• Task
Arrange every one of the records as a numbered list, one line per item, leaving out the blank lines.

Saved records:
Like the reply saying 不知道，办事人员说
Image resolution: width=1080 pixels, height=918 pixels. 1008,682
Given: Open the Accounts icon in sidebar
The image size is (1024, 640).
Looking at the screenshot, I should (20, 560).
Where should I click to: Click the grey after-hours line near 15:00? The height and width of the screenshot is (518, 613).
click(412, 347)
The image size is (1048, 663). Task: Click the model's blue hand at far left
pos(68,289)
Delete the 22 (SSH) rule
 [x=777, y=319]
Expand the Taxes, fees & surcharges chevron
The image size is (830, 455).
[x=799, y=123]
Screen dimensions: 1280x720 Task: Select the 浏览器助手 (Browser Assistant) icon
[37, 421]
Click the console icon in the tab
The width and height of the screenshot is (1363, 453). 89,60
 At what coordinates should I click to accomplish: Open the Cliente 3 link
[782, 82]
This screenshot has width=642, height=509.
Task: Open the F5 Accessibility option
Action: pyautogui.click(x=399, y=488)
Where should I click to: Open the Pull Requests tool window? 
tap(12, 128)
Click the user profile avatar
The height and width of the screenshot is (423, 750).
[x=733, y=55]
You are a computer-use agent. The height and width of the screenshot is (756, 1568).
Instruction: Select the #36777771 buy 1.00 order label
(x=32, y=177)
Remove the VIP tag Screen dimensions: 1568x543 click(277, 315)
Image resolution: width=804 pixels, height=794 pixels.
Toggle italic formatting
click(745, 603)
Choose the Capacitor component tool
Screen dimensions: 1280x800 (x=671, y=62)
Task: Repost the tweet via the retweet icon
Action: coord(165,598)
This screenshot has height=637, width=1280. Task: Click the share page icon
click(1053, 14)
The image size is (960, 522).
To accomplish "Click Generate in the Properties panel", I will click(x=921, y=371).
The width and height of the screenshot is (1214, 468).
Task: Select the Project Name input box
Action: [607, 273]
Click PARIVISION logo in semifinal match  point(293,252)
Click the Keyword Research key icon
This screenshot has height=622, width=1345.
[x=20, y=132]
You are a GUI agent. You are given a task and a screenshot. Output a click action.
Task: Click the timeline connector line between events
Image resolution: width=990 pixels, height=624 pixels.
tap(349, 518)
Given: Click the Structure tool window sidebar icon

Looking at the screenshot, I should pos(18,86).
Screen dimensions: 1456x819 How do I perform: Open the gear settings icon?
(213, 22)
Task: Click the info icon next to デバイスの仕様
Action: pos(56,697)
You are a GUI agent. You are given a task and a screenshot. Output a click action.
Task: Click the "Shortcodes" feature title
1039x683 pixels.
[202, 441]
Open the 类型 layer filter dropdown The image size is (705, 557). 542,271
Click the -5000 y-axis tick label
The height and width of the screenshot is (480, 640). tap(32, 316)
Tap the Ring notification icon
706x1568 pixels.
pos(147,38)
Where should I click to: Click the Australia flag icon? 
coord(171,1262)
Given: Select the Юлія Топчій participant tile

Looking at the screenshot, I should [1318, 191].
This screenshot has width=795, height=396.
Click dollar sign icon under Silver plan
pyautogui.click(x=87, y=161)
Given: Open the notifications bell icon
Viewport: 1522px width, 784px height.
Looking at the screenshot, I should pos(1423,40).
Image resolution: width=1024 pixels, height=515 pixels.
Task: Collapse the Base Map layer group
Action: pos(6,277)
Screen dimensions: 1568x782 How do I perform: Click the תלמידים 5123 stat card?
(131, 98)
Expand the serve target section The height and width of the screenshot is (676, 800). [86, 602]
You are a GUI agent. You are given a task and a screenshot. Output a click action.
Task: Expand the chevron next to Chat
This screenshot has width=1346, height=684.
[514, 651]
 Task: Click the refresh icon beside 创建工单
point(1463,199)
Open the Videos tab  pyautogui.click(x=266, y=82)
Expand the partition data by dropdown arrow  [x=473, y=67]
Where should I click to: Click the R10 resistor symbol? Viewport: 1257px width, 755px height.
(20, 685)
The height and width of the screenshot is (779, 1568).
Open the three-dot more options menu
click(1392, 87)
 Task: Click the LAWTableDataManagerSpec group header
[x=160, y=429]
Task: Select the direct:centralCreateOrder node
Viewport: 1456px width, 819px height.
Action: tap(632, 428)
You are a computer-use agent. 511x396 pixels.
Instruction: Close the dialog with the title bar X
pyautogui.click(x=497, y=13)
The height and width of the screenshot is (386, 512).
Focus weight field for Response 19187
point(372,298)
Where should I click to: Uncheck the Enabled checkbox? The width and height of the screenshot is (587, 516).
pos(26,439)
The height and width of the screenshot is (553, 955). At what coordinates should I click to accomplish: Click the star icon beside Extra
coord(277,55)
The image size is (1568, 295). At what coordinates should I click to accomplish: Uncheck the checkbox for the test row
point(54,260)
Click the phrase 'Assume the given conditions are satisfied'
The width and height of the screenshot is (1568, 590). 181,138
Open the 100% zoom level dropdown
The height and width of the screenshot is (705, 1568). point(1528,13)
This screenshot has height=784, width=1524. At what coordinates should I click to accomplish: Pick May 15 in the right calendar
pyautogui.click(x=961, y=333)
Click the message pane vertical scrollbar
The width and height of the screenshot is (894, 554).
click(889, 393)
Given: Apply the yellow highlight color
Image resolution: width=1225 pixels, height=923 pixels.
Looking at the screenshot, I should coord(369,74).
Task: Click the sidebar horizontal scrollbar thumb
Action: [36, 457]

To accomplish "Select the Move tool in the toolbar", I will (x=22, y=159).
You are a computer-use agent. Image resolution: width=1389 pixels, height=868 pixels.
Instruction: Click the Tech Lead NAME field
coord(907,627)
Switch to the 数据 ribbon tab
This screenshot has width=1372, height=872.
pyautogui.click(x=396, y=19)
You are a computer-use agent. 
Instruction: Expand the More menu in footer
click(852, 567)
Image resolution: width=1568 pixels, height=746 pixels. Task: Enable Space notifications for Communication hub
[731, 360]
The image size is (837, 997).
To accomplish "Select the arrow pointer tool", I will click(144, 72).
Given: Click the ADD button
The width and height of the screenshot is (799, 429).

• Solved exercise
1. Like the reply saying 不知道，办事人员说
2. Image resolution: width=1080 pixels, height=918 pixels. 1008,682
3. Given: Open the Accounts icon in sidebar
4. The image size is (1024, 640).
5. Looking at the screenshot, I should (20, 560).
6. Where should I click to: Click the grey after-hours line near 15:00? The height and width of the screenshot is (518, 613).
7. click(412, 347)
8. The image size is (1048, 663). Task: Click the model's blue hand at far left
9. pos(68,289)
10. Delete the 22 (SSH) rule
11.  [x=777, y=319]
12. Expand the Taxes, fees & surcharges chevron
13. The image size is (830, 455).
14. [x=799, y=123]
15. Screen dimensions: 1280x720 Task: Select the 浏览器助手 (Browser Assistant) icon
16. [37, 421]
17. Click the console icon in the tab
18. The width and height of the screenshot is (1363, 453). 89,60
19.  At what coordinates should I click to accomplish: Open the Cliente 3 link
20. [782, 82]
21. This screenshot has width=642, height=509.
22. Task: Open the F5 Accessibility option
23. Action: pyautogui.click(x=399, y=488)
24. Where should I click to: Open the Pull Requests tool window? 
25. tap(12, 128)
26. Click the user profile avatar
27. The height and width of the screenshot is (423, 750).
28. [x=733, y=55]
29. You are a computer-use agent. The height and width of the screenshot is (756, 1568).
30. Instruction: Select the #36777771 buy 1.00 order label
31. (x=32, y=177)
32. Remove the VIP tag Screen dimensions: 1568x543 click(277, 315)
33. Image resolution: width=804 pixels, height=794 pixels.
34. Toggle italic formatting
35. click(745, 603)
36. Choose the Capacitor component tool
37. Screen dimensions: 1280x800 (x=671, y=62)
38. Task: Repost the tweet via the retweet icon
39. Action: coord(165,598)
40. This screenshot has height=637, width=1280. Task: Click the share page icon
41. click(1053, 14)
42. The image size is (960, 522).
43. To accomplish "Click Generate in the Properties panel", I will click(x=921, y=371).
44. The width and height of the screenshot is (1214, 468).
45. Task: Select the Project Name input box
46. Action: [607, 273]
47. Click PARIVISION logo in semifinal match  point(293,252)
48. Click the Keyword Research key icon
49. This screenshot has height=622, width=1345.
50. [x=20, y=132]
51. You are a GUI agent. You are given a task and a screenshot. Output a click action.
52. Task: Click the timeline connector line between events
53. Image resolution: width=990 pixels, height=624 pixels.
54. tap(349, 518)
55. Given: Click the Structure tool window sidebar icon
56. Looking at the screenshot, I should pos(18,86).
57. Screen dimensions: 1456x819 How do I perform: Open the gear settings icon?
58. (213, 22)
59. Task: Click the info icon next to デバイスの仕様
60. Action: pos(56,697)
61. You are a GUI agent. You are given a task and a screenshot. Output a click action.
62. Task: Click the "Shortcodes" feature title
63. 1039x683 pixels.
64. [202, 441]
65. Open the 类型 layer filter dropdown The image size is (705, 557). 542,271
66. Click the -5000 y-axis tick label
67. The height and width of the screenshot is (480, 640). tap(32, 316)
68. Tap the Ring notification icon
69. 706x1568 pixels.
70. pos(147,38)
71. Where should I click to: Click the Australia flag icon? 
72. coord(171,1262)
73. Given: Select the Юлія Топчій participant tile
74. Looking at the screenshot, I should [1318, 191].
75. This screenshot has width=795, height=396.
76. Click dollar sign icon under Silver plan
77. pyautogui.click(x=87, y=161)
78. Given: Open the notifications bell icon
79. Viewport: 1522px width, 784px height.
80. Looking at the screenshot, I should pos(1423,40).
81. Image resolution: width=1024 pixels, height=515 pixels.
82. Task: Collapse the Base Map layer group
83. Action: pos(6,277)
84. Screen dimensions: 1568x782 How do I perform: Click the תלמידים 5123 stat card?
85. (131, 98)
86. Expand the serve target section The height and width of the screenshot is (676, 800). [86, 602]
87. You are a GUI agent. You are given a task and a screenshot. Output a click action.
88. Task: Expand the chevron next to Chat
89. This screenshot has width=1346, height=684.
90. [514, 651]
91.  Task: Click the refresh icon beside 创建工单
92. point(1463,199)
93. Open the Videos tab  pyautogui.click(x=266, y=82)
94. Expand the partition data by dropdown arrow  [x=473, y=67]
95. Where should I click to: Click the R10 resistor symbol? Viewport: 1257px width, 755px height.
96. (20, 685)
97. The height and width of the screenshot is (779, 1568).
98. Open the three-dot more options menu
99. click(1392, 87)
100.  Task: Click the LAWTableDataManagerSpec group header
101. [x=160, y=429]
102. Task: Select the direct:centralCreateOrder node
103. Viewport: 1456px width, 819px height.
104. Action: tap(632, 428)
105. You are a computer-use agent. 511x396 pixels.
106. Instruction: Close the dialog with the title bar X
107. pyautogui.click(x=497, y=13)
108. The height and width of the screenshot is (386, 512).
109. Focus weight field for Response 19187
110. point(372,298)
111. Where should I click to: Uncheck the Enabled checkbox? The width and height of the screenshot is (587, 516).
112. pos(26,439)
113. The height and width of the screenshot is (553, 955). At what coordinates should I click to accomplish: Click the star icon beside Extra
114. coord(277,55)
115. The image size is (1568, 295). At what coordinates should I click to accomplish: Uncheck the checkbox for the test row
116. point(54,260)
117. Click the phrase 'Assume the given conditions are satisfied'
118. The width and height of the screenshot is (1568, 590). 181,138
119. Open the 100% zoom level dropdown
120. The height and width of the screenshot is (705, 1568). point(1528,13)
121. This screenshot has height=784, width=1524. At what coordinates should I click to accomplish: Pick May 15 in the right calendar
122. pyautogui.click(x=961, y=333)
123. Click the message pane vertical scrollbar
124. The width and height of the screenshot is (894, 554).
125. click(889, 393)
126. Given: Apply the yellow highlight color
127. Image resolution: width=1225 pixels, height=923 pixels.
128. Looking at the screenshot, I should coord(369,74).
129. Task: Click the sidebar horizontal scrollbar thumb
130. Action: [36, 457]
131. To accomplish "Select the Move tool in the toolbar", I will (x=22, y=159).
132. You are a computer-use agent. Image resolution: width=1389 pixels, height=868 pixels.
133. Instruction: Click the Tech Lead NAME field
134. coord(907,627)
135. Switch to the 数据 ribbon tab
136. This screenshot has width=1372, height=872.
137. pyautogui.click(x=396, y=19)
138. You are a computer-use agent. 
139. Instruction: Expand the More menu in footer
140. click(852, 567)
141. Image resolution: width=1568 pixels, height=746 pixels. Task: Enable Space notifications for Communication hub
142. [731, 360]
143. The image size is (837, 997).
144. To accomplish "Select the arrow pointer tool", I will click(144, 72).
145. Given: Click the ADD button
146. The width and height of the screenshot is (799, 429).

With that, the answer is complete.